▸ Saved data entries:
*****
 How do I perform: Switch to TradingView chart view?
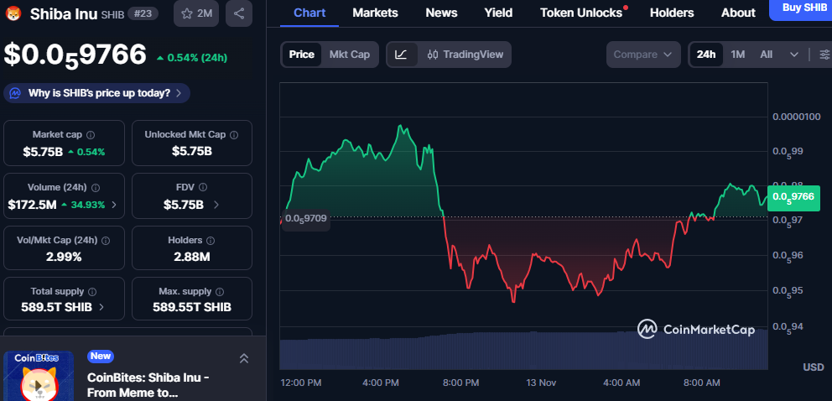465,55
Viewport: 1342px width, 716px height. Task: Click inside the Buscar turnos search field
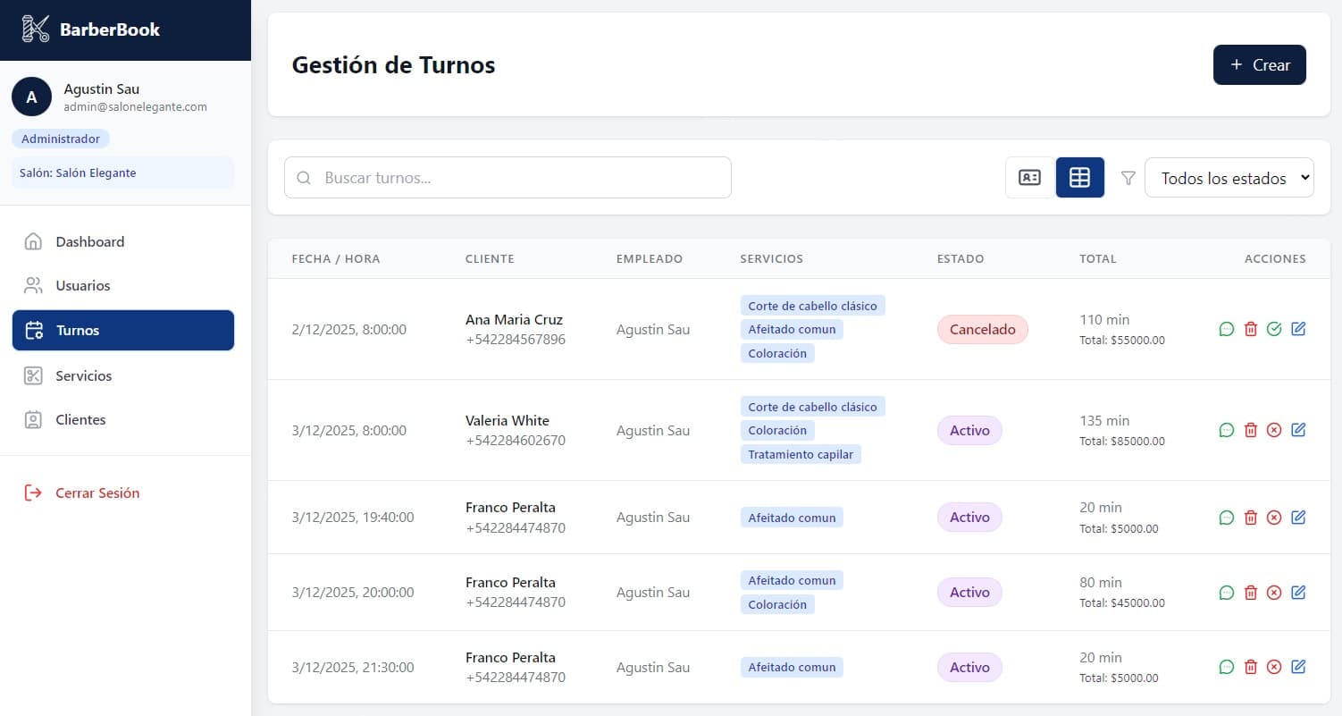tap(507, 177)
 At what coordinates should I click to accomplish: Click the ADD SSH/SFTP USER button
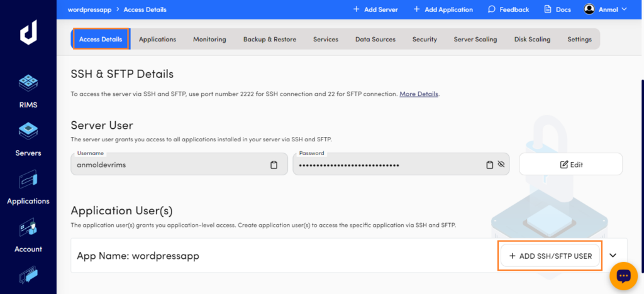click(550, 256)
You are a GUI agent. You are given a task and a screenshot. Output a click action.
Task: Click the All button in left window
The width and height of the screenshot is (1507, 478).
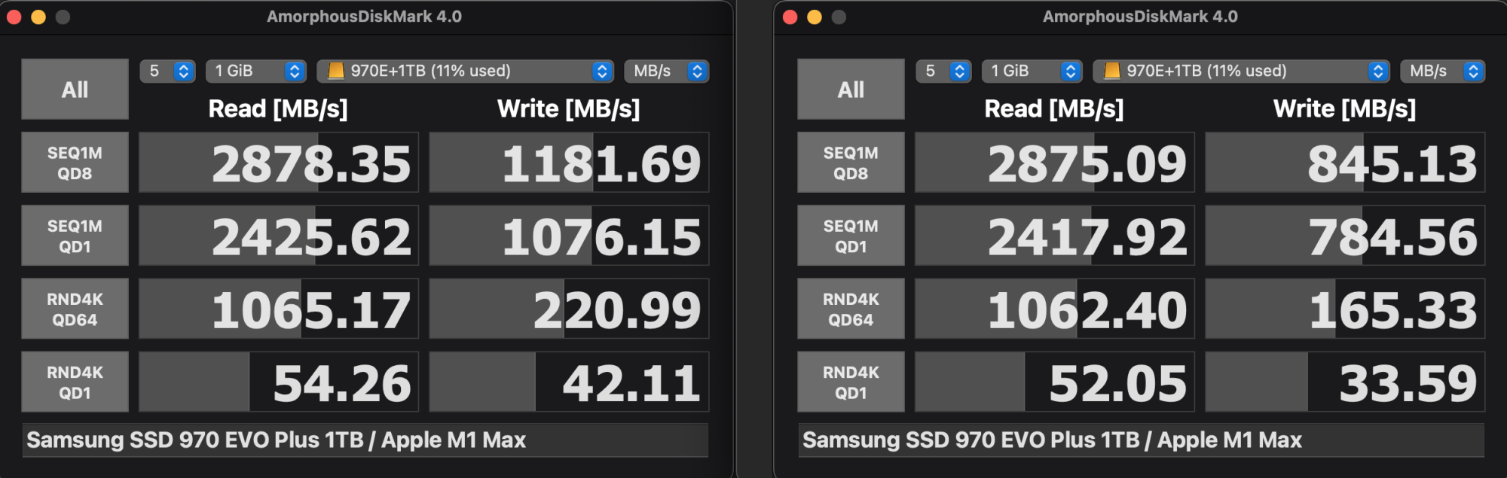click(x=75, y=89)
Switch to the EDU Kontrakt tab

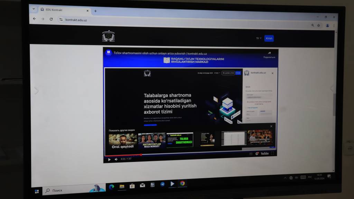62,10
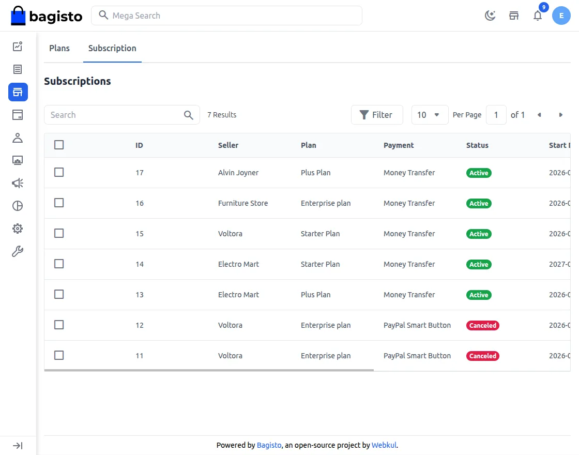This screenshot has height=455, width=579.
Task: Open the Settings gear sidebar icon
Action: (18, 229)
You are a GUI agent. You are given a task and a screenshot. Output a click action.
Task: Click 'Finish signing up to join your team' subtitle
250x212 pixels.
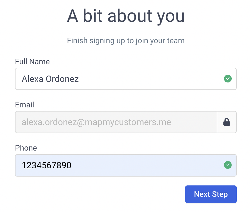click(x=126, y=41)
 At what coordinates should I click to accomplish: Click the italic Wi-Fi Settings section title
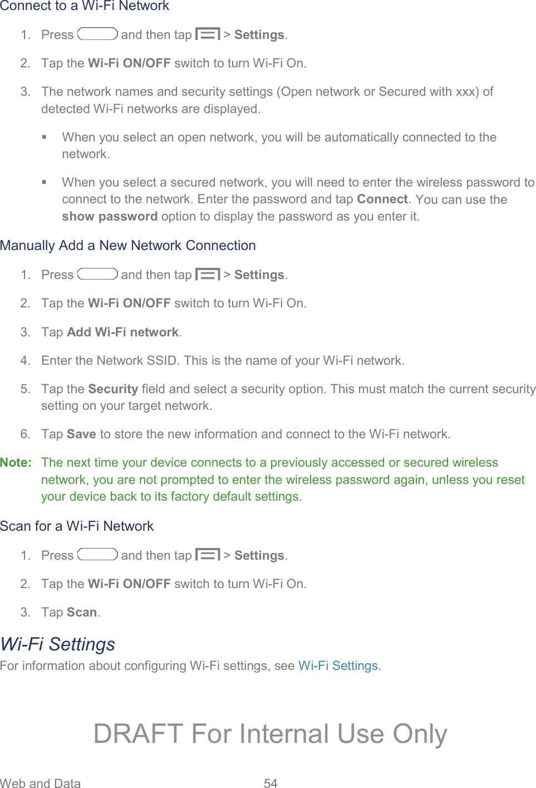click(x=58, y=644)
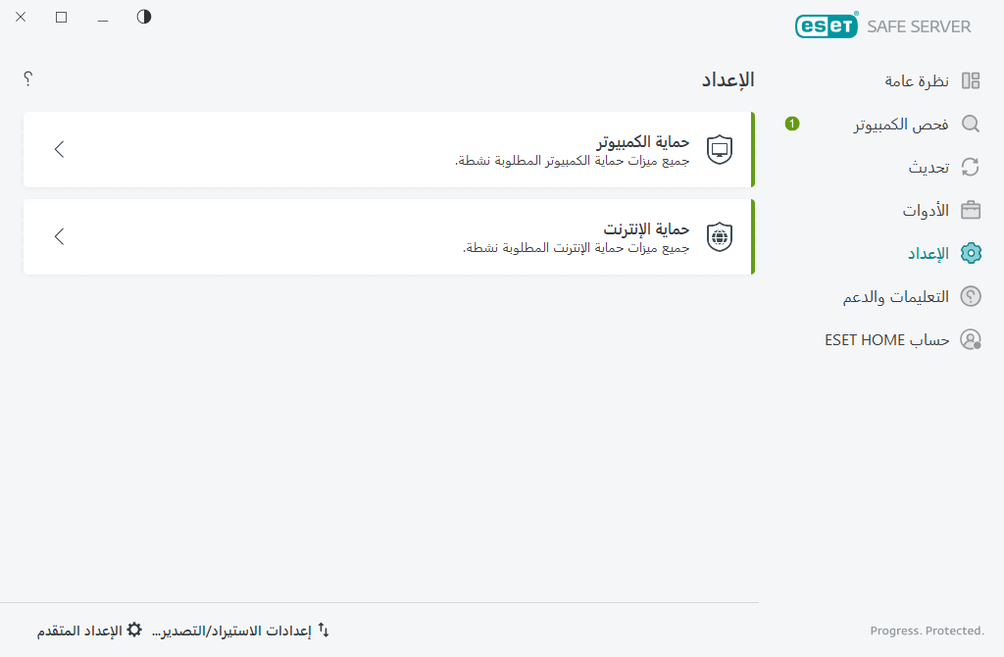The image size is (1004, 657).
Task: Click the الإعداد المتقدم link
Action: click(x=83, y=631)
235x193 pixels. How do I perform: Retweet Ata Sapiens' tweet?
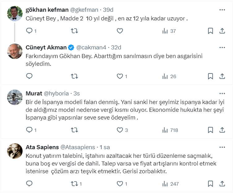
*****
▸ Exercise description: Begin with the line that has "250x212 pixels." and continue to the last line of the entries, printing each line exactly and nothing else; include both ends and skip the pictures.

▸ Worked solution:
250x212 pixels.
click(x=126, y=41)
 At what coordinates should I click to accomplish: Click the italic Wi-Fi Settings section title
click(x=58, y=644)
The image size is (1004, 657).
Task: Click the الإعداد المتقدم link
Action: click(x=83, y=631)
235x193 pixels. How do I perform: Retweet Ata Sapiens' tweet?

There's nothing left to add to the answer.